Discussion and idea round table.

8.
Eco-Feminism:
Reading: Hava Tirosh-Samuelson, Religion, Ecology, and Gender: A Jewish Perspective; (printed articles)
Irene Diamond and David Seidenberg, Renewing the Sensuous through Jewish Ecofeminist Practice (Waskow2)

9.
Blessings and Worship
Text: Siddur
Reading: Neil Gillman, Creation in the Bible and in the Liturgy (Samuelson)

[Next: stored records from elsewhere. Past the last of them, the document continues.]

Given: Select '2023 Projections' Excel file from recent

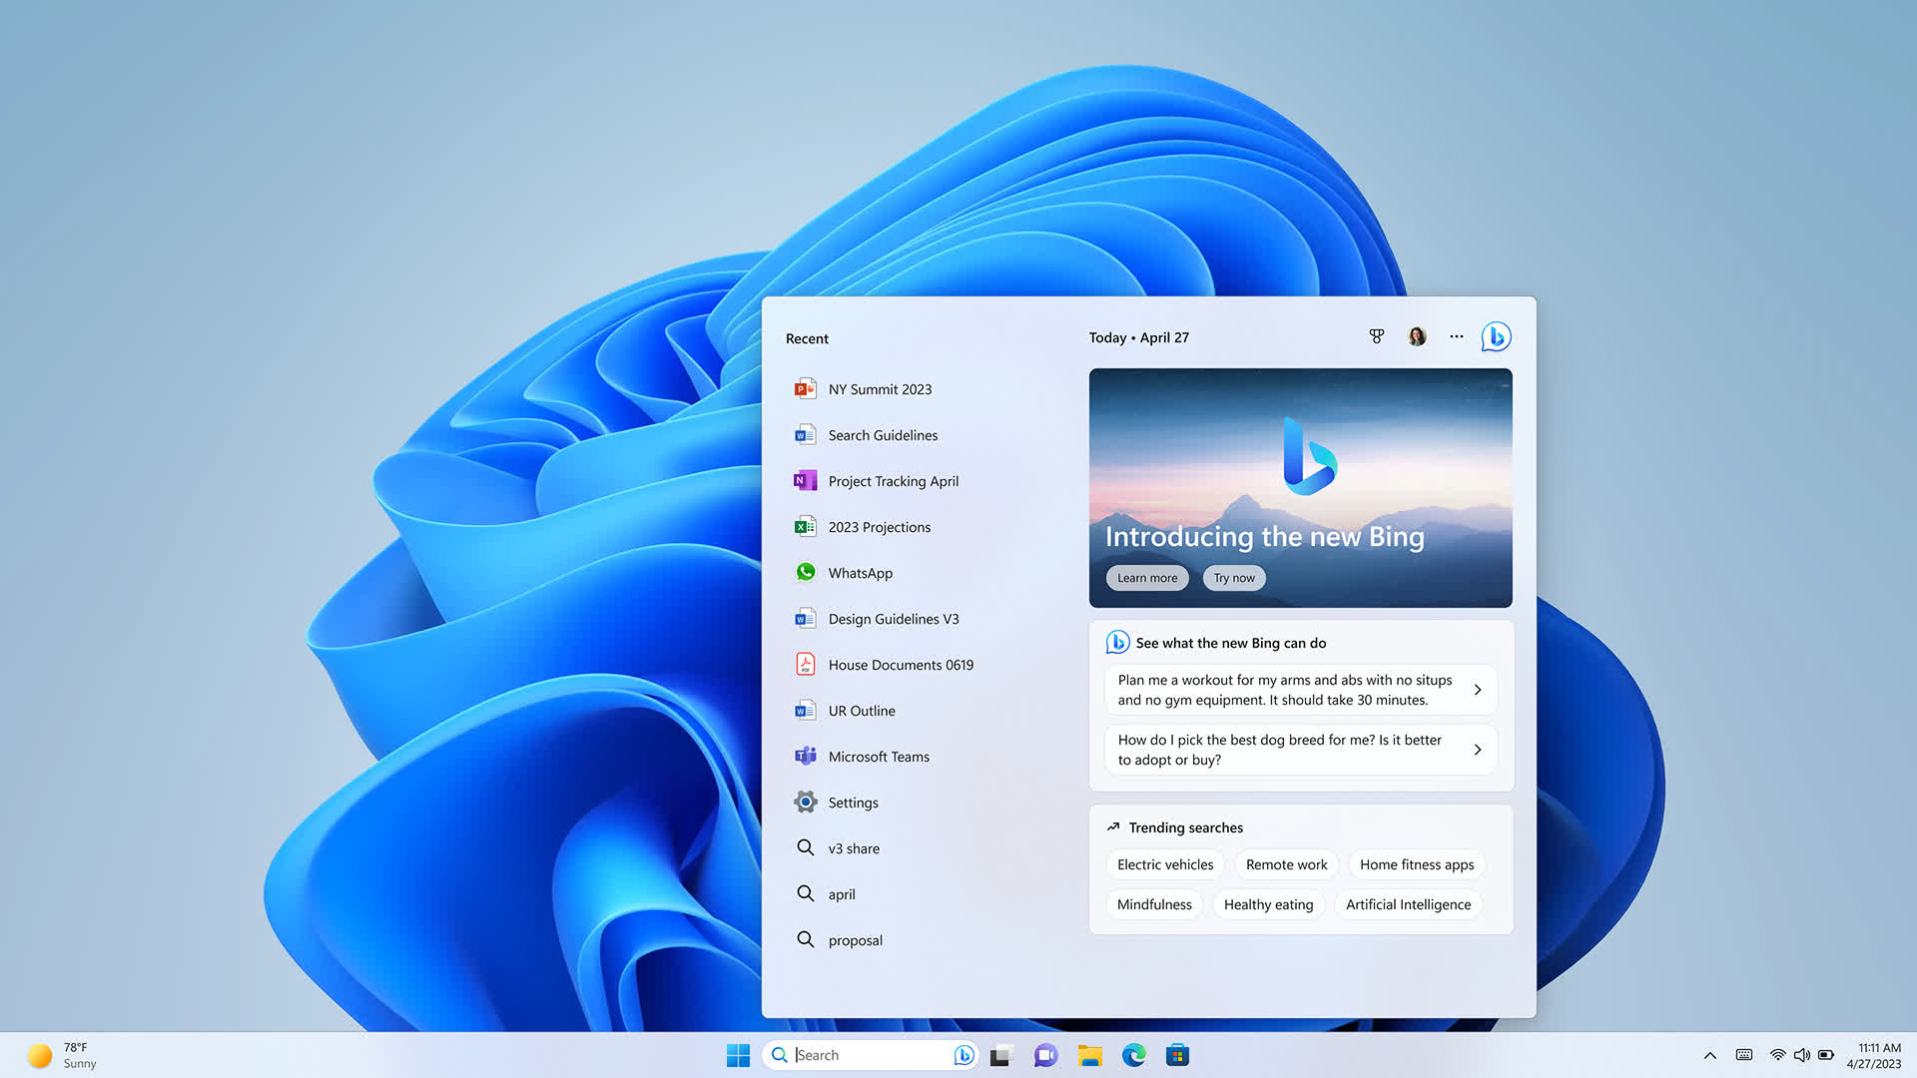Looking at the screenshot, I should (x=880, y=526).
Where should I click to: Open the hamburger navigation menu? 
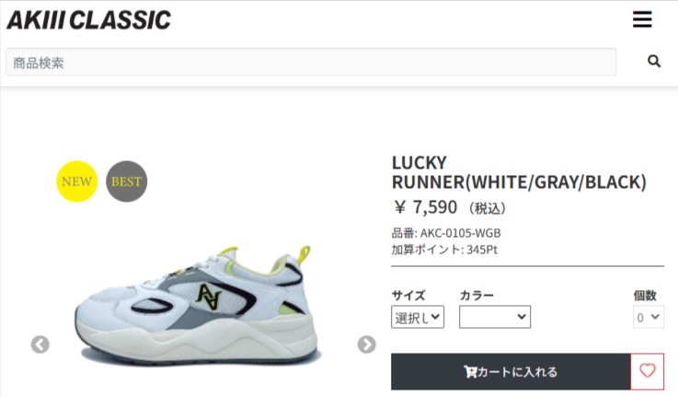642,19
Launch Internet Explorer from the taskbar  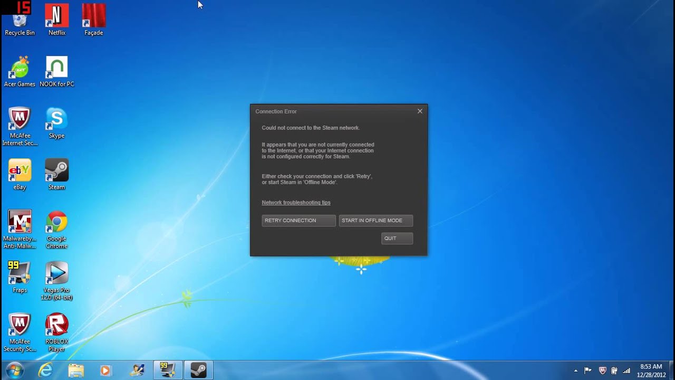(46, 370)
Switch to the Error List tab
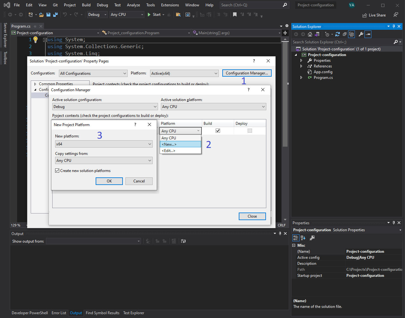The height and width of the screenshot is (318, 405). (59, 313)
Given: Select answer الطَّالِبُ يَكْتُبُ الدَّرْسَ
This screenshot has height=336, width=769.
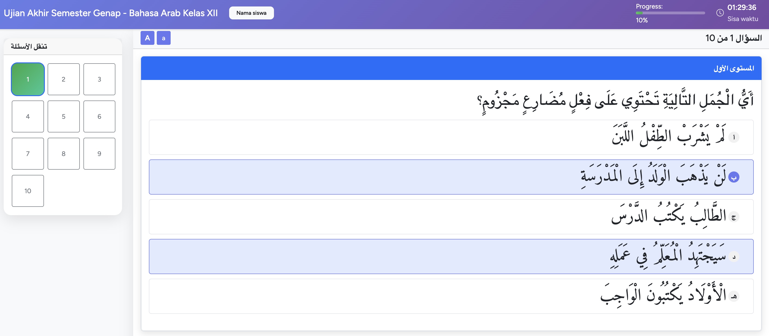Looking at the screenshot, I should (448, 217).
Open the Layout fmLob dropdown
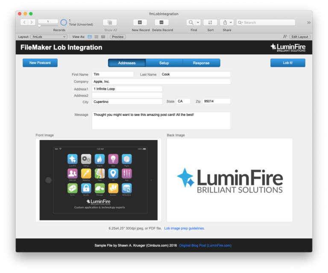Image resolution: width=328 pixels, height=273 pixels. point(48,37)
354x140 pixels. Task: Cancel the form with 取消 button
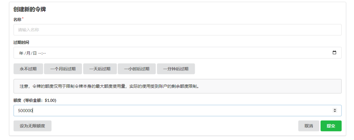pyautogui.click(x=308, y=126)
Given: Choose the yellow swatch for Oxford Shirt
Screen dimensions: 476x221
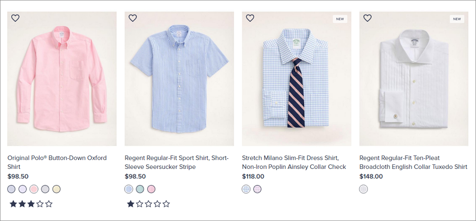Looking at the screenshot, I should coord(56,189).
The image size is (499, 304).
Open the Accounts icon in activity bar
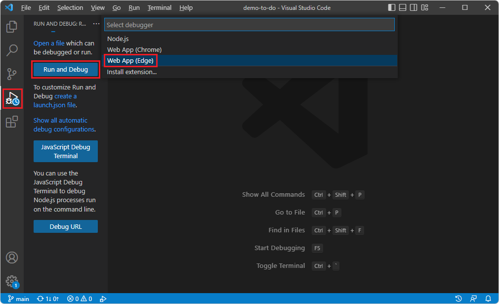point(11,258)
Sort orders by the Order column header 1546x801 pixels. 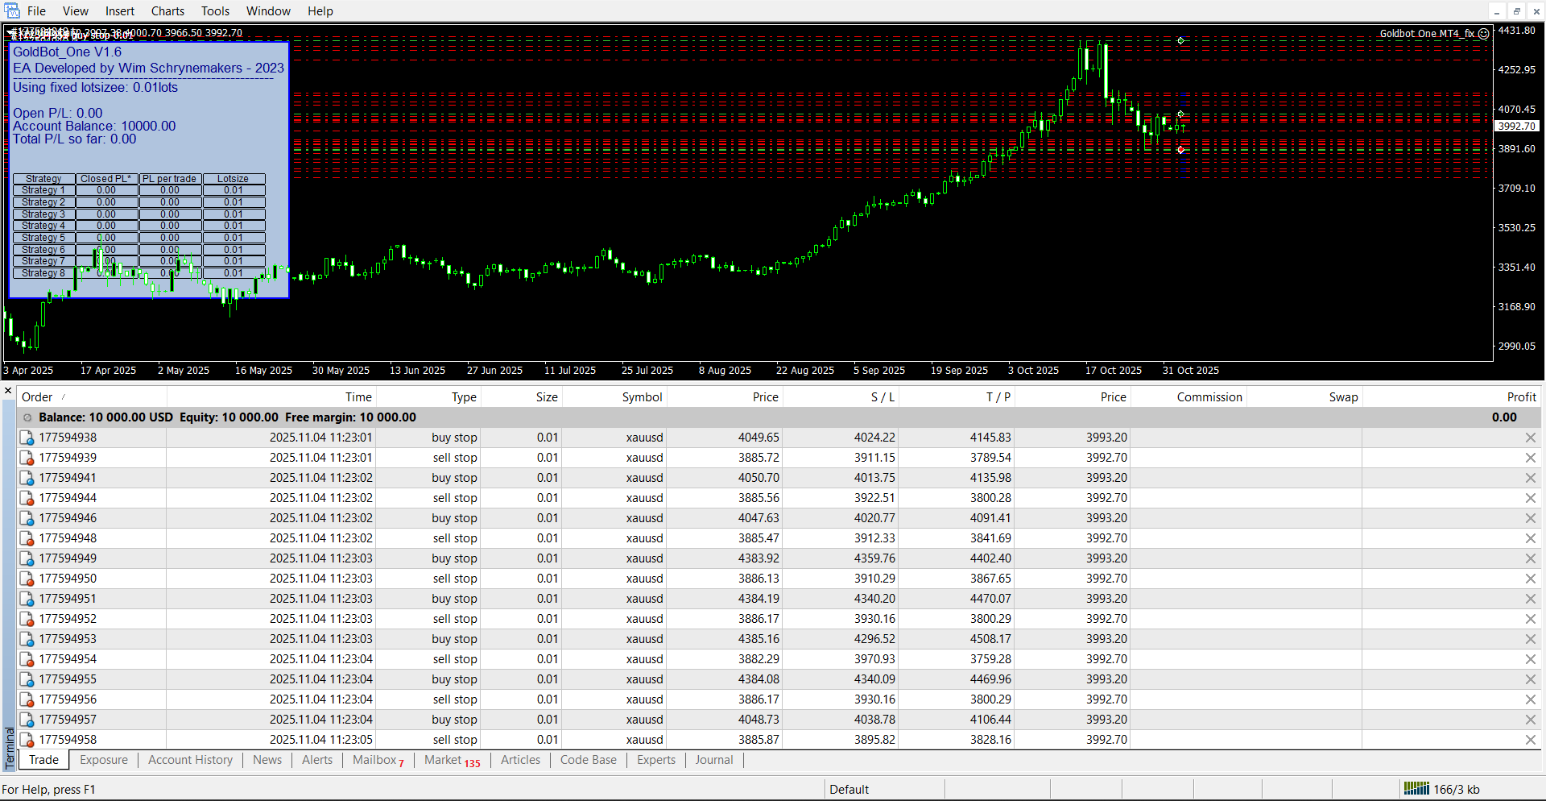[x=37, y=397]
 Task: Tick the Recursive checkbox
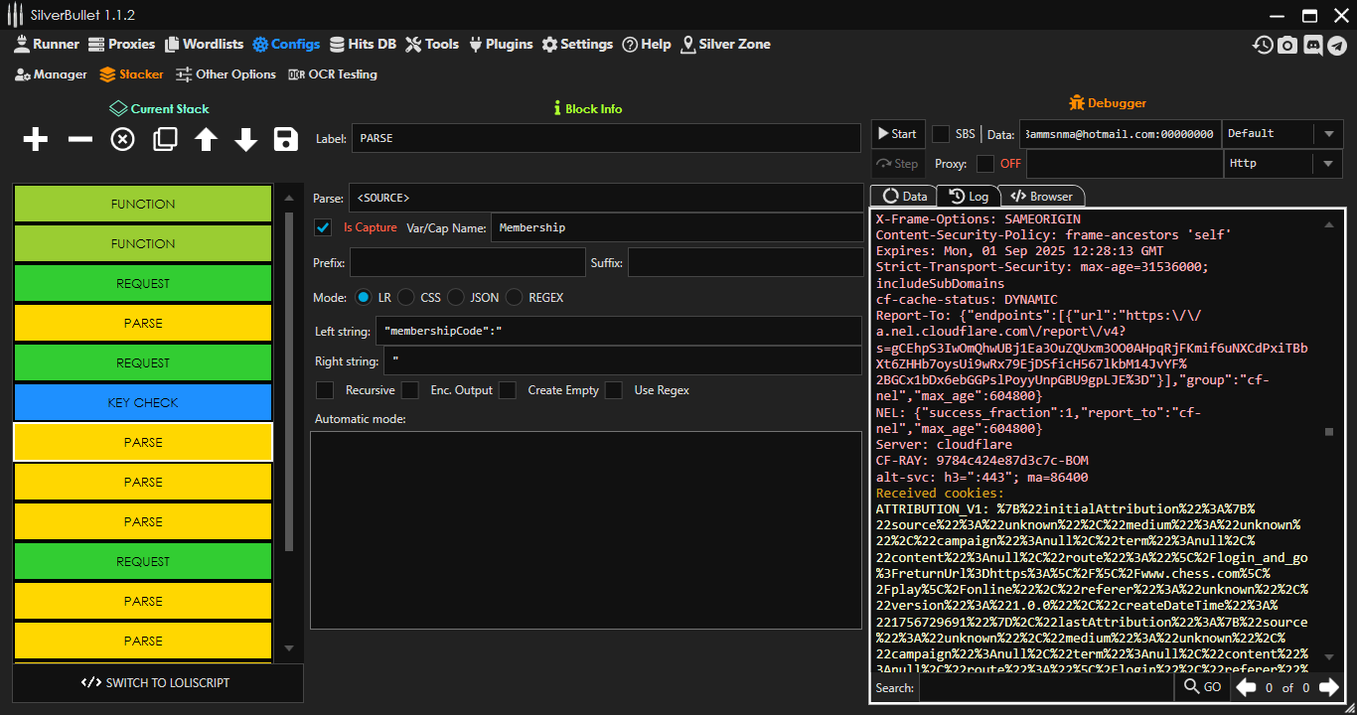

A. The usefulness of blessing.
B. Ideas, kavvanot and creative approaches

10.
Eco-Judaism and Jewish Death Practices
Reading: David Kraemer, Jewish Death Practices: A Commentary on the Relationship of Humans to the Natural World (Samuelson)
Rabbi Isaac Klein z”l, edited by Rabbi David Golinkin, Does Jewish Law Permit Cremation?
A. Modern considerations
B. Green burial societies

11.
Modern issues, Current Issues and responses: Policy Making
Reading: Tsvi Blanchard, Can Judaism Make Environmental Policy? Sacred and Secular Language in Jewish Ecological Discourse (Samuelson)
Eliezer Diamond, How Much is Too Much? Conventional versus Personal Definitions of Pollutions in Rabbinic Sources (Samuelson)
Jeremy Benstein, PhD, Olam U’melo’o: Contemporary Topics and Issues
A. Food justice
B. Population growth vs. wilderness
C. Sustainability
D. Land use and urban life

12.
Final session: How will I use this in my life and in my rabbinics?
Personal theologies and cosmologies transformed into action

FINAL PAPER or PROJECT ASSIGNMENT

RETREAT INTENSIVE: Holy Eating

During this retreat we will visit an organic farm to see some permaculture, a confined feedlot, a Global Animal Partnership certified ranch, a slaughterhouse (but not a slaughter), and we will learn about land stewardship and food. We will also do some shopping and cooking, some holy eating, and will learn how to make bread, ginger beer, kefir, and kimchi, all of which we can eat and drink. We will also do eating meditation, and experience eating with sacrificial intent.

Text study: Leviticus 8-15 and Chullin 42a; Leviticus 11:42
Reading:

J. David Bleich, Vegetarianism and Judaism (Yaffe);
Leon R. Kass, Sanctified Eating;
R’ Elisheva Brenner, teshuva on Eating meat;
Lawrence Troster, The Blessings of Holiness, (Bernstein)
Kedusha and the sacrificial system: the holographic nature of the sacrificial system; holiness; purity, kashrut and body practice.

A. Beha’alotecha re: eating non-sacrificial meat.
B. Was the sacrifice theurgic?
C. Can, might or should we maintain sacrificial consciousness today when slaughtering or eating meat?